Sementara, secara year to date (ytd), atau periode sejak Januari hingga Mei 2023, IHSG melemah sebesar 3,17% (ytd), dengan non-resident membukukan net buy sebesar Rp 20,58 triliun, dari sebelumnya periode April 2023 membukukan net buy sebesar 18,91 triliun (ytd).
Capaian tersebut lebih rendah jika dibandingkan pertumbuhan pada tahun 2022 yang sebesar 4,09%, yang mana sempat menyentuh level tertinggi pada 13 September 2023 di level 7.318.
Mengutip data Indonesia's Economic And Capital Market Development, dalam kurun waktu 10 tahun terakhir IHSG sempat mengalami penurunan 4 kali di tahun 2013, 2015, 2018 dan 2020.
Jika mengacu data tahun 2013, IHSG mengalami kenaikan meskipun cenderung bergerak berfluktuasi. Saat itu pertumbuhan IHSG turun 0,98% karena kebijakan suku bunga The Fed yang menjadi sentimen negatif bagi pasar saham RI. Namun, tahun 2014 berhasil pulih, bahkan IHSG langsung meroket tumbuh 22,29%.
Kemudian, pada tahun 2015, IHSG kembali anjlok 12,13% karena perlambatan ekonomi di China. Hal itu berhasil diperbaiki pada tahun berikutnya dengan mencatat pertumbuhan sebesar 15,32% di tahun 2016 dan di 2017 IHSG terus tumbuh 19,99%.
Pada 2018, pasar saham RI digemparkan dengan isu perdagangan antara Amerika dan China hingva membuat IHSG jatuh 2,54%. Pada tahun 2019 berhasil tetap tumbuh 1,70% meski lebih rendah dari tahun sebelumnya.

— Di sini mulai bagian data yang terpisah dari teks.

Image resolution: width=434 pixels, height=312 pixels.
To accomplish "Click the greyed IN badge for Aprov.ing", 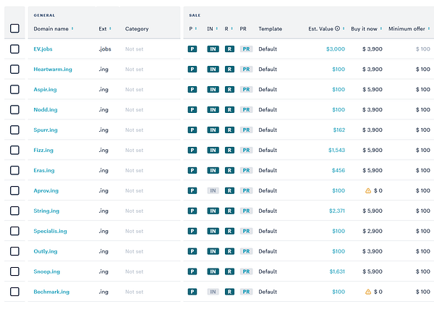I will [x=212, y=191].
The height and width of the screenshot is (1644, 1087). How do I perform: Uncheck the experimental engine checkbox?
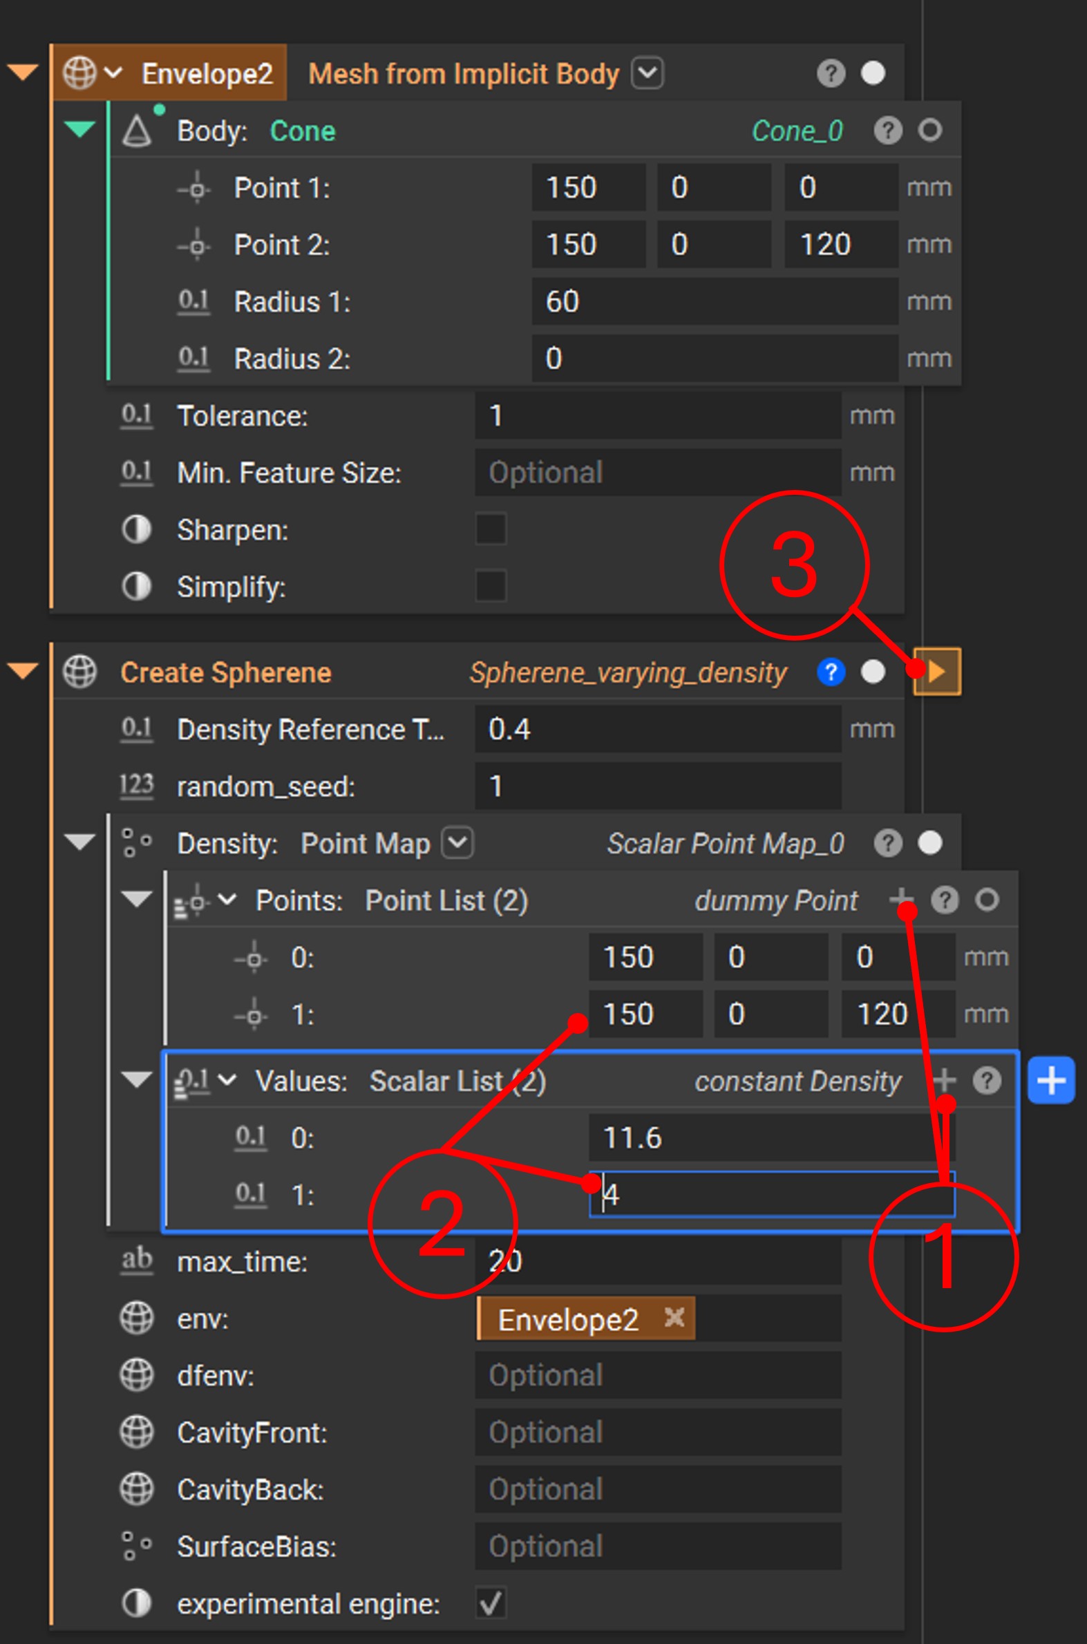coord(491,1603)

Pada masa pandemi, tahun 2020 lalu IHSG digoyang karena adanya pandemi Covid-19 yang memberikan efek domino pada kinerja perusahaan. Saat itu IHSG anjlok 5,09%. Namun berhasil bangkit pada tahun berikutnya yang sebesar 10,08%. Adapun total nilai kapitalisasi pasar saham pada akhir tahun 2021 tercatat sebesar Rp 8.255,62 triliun atau mengalami peningkatan sebesar 18,4% (yoy).
Kepala Eksekutif Pengawas Pasar Modal, Keuangan Derivatif dan Bursa Karbon OJK, Inarno Djajadi mengatakan, penurunan tersebut disebabkan oleh meningkatnya volatilitas di pasar keuangan akibat sentimen negatif global.
"Pelemahan IHSG didorong pelemahan saham di sektor energi dan basic materials yang sejalan dengan perkembangan harga komoditas," ujarmya dalam konferensi pers secara virtual, dikutip Rabu (7/6).